**Exercise directions:** Read through the listing, and wherever a line holds the word "title", return it.

**Source material:**
────────────────────

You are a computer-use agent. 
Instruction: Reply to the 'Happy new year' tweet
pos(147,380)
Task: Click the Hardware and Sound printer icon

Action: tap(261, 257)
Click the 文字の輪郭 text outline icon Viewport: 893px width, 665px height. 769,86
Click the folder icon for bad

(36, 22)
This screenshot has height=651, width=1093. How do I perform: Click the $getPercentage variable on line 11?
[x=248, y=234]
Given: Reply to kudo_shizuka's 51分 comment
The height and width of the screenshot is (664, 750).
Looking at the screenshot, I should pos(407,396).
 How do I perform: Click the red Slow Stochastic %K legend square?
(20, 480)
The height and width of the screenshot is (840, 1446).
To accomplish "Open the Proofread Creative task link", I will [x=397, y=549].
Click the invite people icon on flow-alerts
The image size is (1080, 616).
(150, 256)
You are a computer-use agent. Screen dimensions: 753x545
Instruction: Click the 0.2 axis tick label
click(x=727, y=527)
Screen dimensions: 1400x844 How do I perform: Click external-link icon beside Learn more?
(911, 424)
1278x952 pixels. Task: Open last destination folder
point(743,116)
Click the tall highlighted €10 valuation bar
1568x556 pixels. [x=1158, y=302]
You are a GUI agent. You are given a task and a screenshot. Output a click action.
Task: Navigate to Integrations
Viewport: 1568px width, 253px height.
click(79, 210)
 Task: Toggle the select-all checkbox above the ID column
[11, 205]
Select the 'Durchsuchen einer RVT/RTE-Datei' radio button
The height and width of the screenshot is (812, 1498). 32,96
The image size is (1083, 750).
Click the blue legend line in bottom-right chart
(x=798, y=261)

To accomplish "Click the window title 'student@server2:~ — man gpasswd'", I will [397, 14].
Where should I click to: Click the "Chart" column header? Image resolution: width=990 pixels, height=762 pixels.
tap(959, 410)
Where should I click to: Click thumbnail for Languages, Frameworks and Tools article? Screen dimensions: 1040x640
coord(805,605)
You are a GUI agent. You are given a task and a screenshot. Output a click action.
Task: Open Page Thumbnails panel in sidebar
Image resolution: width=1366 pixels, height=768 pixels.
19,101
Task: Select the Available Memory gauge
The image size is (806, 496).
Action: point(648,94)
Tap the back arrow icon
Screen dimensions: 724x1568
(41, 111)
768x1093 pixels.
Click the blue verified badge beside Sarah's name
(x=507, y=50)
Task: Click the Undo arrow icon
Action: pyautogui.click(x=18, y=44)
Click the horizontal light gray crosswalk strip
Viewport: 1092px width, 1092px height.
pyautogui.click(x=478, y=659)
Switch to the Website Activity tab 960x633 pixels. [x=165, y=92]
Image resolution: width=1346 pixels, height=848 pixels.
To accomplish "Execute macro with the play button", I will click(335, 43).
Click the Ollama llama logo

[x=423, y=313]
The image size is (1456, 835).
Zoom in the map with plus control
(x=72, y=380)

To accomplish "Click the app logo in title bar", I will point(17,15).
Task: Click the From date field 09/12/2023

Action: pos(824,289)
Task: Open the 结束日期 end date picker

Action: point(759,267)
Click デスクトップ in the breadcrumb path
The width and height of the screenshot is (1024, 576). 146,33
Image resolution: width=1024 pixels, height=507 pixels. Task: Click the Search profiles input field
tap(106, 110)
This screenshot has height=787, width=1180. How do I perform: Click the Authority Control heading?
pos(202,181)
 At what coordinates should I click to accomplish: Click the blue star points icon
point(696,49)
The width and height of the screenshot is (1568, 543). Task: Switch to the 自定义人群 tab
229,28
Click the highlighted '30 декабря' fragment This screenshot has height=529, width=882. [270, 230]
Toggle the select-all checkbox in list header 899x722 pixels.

────────────────────

**Task response:**
To accomplish "Click the window title 'student@server2:~ — man gpasswd'", I will [397, 14].
To accomplish "Click the app logo in title bar", I will point(17,15).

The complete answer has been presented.